▶ **Assigned task**:
Look through the material and copy each line holding "Choose".

Start of Provided data

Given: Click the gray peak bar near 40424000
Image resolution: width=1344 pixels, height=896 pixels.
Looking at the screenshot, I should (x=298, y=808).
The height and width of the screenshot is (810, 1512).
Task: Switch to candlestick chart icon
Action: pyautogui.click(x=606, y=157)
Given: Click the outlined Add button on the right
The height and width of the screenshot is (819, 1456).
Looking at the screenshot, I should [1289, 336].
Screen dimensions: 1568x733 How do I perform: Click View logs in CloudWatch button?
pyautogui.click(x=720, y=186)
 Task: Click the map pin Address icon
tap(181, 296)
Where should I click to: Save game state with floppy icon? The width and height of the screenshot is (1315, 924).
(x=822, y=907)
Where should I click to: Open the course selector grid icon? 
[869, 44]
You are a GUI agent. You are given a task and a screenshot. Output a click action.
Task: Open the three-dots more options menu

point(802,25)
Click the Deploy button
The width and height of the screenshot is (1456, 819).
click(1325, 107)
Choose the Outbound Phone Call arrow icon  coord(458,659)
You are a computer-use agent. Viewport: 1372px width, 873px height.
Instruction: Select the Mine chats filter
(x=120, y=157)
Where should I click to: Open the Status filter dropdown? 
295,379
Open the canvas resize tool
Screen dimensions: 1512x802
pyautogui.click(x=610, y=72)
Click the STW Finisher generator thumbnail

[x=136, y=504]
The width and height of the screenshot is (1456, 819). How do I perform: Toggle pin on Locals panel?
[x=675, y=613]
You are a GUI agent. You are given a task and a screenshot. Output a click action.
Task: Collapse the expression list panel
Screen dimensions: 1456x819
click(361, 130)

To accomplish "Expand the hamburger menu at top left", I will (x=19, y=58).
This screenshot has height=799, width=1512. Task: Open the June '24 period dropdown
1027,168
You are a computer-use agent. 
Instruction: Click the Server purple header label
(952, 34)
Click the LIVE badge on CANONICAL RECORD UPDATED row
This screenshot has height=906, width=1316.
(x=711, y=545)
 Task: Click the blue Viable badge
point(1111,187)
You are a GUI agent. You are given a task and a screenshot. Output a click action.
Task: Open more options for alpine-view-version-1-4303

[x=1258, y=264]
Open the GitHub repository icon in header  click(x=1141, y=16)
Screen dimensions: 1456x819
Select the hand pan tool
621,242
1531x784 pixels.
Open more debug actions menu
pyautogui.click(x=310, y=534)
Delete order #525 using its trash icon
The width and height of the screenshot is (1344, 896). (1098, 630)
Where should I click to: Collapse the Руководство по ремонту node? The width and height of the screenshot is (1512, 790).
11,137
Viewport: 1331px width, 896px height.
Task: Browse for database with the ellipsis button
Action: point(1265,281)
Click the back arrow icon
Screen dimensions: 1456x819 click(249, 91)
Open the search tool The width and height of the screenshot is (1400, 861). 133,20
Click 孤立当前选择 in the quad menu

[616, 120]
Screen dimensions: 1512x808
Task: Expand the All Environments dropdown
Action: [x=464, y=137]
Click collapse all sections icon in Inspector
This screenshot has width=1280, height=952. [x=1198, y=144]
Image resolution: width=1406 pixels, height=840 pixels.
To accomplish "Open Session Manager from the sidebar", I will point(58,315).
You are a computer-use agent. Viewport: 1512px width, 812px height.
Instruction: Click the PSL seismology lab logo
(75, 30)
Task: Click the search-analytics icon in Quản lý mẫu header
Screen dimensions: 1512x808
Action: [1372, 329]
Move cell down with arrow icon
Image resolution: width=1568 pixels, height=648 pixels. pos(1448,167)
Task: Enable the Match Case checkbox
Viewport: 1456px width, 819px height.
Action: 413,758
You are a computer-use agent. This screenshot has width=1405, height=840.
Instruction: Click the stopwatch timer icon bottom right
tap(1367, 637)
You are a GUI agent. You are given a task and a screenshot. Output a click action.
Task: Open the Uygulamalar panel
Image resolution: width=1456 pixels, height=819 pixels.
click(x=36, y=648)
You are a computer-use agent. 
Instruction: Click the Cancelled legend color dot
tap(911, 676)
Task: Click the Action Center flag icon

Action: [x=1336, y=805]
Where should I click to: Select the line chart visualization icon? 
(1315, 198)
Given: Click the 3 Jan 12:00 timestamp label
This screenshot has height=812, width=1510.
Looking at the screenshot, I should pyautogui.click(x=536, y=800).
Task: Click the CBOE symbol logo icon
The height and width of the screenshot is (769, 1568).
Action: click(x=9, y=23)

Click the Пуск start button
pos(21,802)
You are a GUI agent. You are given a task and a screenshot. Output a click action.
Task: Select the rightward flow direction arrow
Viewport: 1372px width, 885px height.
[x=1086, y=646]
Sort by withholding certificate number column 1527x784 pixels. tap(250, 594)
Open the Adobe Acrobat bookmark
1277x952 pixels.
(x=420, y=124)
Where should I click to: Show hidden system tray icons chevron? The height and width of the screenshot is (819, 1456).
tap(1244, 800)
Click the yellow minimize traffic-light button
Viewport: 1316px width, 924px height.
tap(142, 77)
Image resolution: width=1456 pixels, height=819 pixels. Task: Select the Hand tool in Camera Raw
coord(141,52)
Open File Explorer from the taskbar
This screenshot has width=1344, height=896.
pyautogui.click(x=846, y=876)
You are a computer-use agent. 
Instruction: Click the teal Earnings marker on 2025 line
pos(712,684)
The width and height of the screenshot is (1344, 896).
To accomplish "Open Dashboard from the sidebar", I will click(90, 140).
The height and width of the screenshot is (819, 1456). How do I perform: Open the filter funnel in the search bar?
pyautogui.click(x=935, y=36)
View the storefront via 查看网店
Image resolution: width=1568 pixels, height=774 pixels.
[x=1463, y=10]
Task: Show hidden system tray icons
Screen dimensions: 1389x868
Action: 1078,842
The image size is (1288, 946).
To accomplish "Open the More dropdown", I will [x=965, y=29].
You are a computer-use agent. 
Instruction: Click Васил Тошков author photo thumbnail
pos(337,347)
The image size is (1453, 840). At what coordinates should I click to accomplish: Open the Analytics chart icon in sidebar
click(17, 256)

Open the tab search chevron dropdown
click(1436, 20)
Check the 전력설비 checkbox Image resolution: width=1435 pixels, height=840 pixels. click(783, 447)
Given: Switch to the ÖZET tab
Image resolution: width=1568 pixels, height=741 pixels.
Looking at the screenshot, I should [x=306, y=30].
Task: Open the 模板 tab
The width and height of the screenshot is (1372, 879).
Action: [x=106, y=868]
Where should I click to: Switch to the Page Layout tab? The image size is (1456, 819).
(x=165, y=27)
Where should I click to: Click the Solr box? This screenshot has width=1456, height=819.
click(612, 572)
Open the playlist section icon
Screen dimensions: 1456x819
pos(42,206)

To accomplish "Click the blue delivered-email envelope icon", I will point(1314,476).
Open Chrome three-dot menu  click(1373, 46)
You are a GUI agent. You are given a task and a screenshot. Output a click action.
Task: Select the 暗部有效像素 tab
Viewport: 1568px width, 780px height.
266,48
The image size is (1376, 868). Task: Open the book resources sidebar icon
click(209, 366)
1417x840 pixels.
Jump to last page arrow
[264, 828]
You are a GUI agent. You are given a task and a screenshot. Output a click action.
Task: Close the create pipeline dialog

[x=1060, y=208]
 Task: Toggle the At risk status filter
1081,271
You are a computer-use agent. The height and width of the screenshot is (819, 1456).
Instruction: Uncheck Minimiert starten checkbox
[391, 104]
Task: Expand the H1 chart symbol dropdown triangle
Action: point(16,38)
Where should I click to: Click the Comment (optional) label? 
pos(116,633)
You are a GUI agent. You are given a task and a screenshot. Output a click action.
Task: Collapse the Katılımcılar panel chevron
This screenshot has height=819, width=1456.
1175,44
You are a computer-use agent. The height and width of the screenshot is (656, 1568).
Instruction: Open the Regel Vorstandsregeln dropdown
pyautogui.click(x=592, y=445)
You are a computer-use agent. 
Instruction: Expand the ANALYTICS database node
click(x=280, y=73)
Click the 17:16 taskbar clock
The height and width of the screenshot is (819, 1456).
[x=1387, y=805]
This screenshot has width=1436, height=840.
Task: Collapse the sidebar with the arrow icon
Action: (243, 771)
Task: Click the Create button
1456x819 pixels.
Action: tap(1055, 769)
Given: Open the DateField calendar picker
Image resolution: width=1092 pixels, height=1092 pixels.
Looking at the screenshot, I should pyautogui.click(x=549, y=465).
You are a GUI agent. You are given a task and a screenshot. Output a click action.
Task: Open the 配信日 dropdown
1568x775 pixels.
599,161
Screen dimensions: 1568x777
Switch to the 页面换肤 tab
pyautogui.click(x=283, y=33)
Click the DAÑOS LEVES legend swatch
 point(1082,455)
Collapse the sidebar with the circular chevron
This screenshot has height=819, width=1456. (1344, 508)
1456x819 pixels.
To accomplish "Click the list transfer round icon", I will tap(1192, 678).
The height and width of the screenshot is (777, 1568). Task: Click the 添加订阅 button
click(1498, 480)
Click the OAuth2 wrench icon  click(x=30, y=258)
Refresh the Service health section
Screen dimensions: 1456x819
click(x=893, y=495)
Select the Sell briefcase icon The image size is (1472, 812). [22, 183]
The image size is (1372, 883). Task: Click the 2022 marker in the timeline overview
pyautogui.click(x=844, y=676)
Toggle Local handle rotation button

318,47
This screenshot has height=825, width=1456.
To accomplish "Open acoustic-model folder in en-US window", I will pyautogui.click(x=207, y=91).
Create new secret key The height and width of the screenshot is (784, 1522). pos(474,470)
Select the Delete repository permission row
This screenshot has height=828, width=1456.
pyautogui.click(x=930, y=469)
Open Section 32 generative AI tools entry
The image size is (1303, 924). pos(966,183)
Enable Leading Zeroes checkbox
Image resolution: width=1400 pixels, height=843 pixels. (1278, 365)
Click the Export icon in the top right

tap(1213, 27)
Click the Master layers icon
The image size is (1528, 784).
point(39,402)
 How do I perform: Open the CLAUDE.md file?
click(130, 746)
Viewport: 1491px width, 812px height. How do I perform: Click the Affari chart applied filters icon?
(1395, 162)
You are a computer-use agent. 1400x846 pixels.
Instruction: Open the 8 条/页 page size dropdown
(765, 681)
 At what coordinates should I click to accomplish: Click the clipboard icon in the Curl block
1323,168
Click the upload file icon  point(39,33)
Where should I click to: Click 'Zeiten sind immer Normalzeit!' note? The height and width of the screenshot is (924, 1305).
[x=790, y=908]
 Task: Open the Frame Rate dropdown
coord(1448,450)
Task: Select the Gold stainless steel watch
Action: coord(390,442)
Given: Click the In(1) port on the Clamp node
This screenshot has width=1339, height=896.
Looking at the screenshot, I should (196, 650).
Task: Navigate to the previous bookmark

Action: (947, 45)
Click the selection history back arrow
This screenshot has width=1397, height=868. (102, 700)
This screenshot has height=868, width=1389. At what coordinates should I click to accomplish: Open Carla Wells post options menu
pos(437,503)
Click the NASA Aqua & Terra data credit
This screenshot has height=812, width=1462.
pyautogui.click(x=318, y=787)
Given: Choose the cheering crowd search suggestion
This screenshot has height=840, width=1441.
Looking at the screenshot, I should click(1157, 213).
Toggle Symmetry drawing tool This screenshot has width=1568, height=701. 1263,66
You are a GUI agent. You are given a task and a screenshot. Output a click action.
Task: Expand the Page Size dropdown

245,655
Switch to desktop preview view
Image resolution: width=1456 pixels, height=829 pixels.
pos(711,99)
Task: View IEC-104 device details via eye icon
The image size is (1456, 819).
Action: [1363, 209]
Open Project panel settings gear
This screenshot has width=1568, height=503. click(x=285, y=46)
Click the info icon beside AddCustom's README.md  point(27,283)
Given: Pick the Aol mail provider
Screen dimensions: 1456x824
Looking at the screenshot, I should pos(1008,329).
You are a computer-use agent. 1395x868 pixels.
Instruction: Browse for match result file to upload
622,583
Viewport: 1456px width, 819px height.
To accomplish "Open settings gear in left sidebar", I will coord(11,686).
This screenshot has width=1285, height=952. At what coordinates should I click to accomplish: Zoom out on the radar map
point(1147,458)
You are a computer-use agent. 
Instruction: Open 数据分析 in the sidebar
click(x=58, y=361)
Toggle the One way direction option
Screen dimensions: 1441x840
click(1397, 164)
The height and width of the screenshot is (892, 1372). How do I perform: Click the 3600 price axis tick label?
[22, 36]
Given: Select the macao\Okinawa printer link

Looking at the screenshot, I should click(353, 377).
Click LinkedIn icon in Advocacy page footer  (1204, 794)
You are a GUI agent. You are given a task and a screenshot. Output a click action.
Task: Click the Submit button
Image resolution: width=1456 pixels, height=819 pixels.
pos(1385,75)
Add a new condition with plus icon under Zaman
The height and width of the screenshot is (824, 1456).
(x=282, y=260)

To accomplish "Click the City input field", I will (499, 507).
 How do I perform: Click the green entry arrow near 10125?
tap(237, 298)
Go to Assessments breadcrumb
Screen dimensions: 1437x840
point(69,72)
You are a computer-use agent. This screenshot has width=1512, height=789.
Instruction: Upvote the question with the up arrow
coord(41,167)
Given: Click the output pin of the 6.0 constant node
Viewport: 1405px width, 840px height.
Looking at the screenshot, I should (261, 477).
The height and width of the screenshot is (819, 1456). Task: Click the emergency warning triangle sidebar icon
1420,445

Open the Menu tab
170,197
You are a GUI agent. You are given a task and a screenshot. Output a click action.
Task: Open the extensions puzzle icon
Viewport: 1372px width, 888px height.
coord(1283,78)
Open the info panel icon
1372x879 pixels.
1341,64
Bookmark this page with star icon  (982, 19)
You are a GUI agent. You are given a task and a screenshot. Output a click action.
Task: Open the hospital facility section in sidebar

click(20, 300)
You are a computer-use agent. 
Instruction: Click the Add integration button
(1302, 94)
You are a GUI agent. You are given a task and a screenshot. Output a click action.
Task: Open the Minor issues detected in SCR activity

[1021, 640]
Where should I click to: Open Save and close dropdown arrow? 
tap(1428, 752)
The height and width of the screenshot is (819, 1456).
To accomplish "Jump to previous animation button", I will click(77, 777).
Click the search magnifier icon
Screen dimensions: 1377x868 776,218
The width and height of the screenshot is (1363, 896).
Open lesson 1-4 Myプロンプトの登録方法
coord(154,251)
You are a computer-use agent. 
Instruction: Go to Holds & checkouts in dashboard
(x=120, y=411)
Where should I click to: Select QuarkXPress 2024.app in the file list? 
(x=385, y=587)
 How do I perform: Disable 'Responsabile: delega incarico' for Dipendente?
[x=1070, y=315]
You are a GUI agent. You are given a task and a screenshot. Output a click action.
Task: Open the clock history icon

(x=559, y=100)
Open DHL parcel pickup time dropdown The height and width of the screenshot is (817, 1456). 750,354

End of Provided data

▶ **Expected output**:
Choose the Outbound Phone Call arrow icon  coord(458,659)
Given: Choose the cheering crowd search suggestion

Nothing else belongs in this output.